Organizations can utilize a variety of deployment options, technologies and services to increase the reliability of their power protection solution. Here are some of the most effective ones.
Redundant Deployment Architectures
Deploying UPSs in redundant groups can increase availability by ensuring that critical loads remain protected even if one or more UPSs fail. There are three main kinds of redundant UPS architecture:
• Zone – In a zone architecture, one or more UPSs provide dedicated support for a specific set of data center resources. That way if a UPS fails during a power outage, the impact is limited to the zone that device supports.
• Serial – In a serial architecture, multiple UPSs are connected end to end such that if any one UPS in the string fails, the others can compensate automatically.
• Parallel – Parallel architectures use multiple independent parallel-connected UPSs to achieve increased redundancy. If any UPS fails completely, the other systems can keep protected information technology equipment (ITE) loads operational.

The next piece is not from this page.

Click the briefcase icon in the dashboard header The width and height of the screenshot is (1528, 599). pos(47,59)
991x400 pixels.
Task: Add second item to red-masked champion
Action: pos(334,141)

Hot-swappable components – Technicians can repair or administer a UPS that uses hot-swappable components without powering the UPS down, thereby exposing IT equipment to decreased risk of downtime.
Extending battery runtime – A typical UPS battery provides five to 15 minutes of backup power. Organizations that need more than that can use supplemental external battery modules or cabinets to add as much as several hours of emergency runtime at full load.
Battery management – One of the most important parts of the UPS system is the energy storage system, which is typically a battery. Many UPS systems continually “trickle-charge” the battery, which has a tendency to degrade the battery’s internal chemical composition, reducing battery service life.
While large banks of flooded electrolyte batteries for high power (greater than 500kVA) UPS systems need to have the battery trickle charged, most non-spillable (VRLA) batteries used in today’s lower kVA UPSs can benefit from a charging technique where the charger turns off and “rests” the battery.
Some manufacturers have labeled this charging technique as Advanced Battery Management.
This technique helps increase battery service life by as much as 50 percent.
Batteries utilizing this battery management technology last longer and are more reliable thanks to the UPS system’s three-stage charging technique, sophisticated sensing circuitry and an automated battery test routine that notifies the end user of deteriorating battery conditions that warrant replacement.
Remote monitoring – The best way to address UPS problems is to prevent them from happening in the first place.
Remote UPS monitoring applications continually watch for warning signs of future trouble, such as deteriorating performance or an overheating battery, and send real-time notification when potential issues develop.
That enables technicians to make repairs before serious breakdowns have a chance to occur. Data centers can perform remote monitoring themselves or contract with an external provider to do it for them.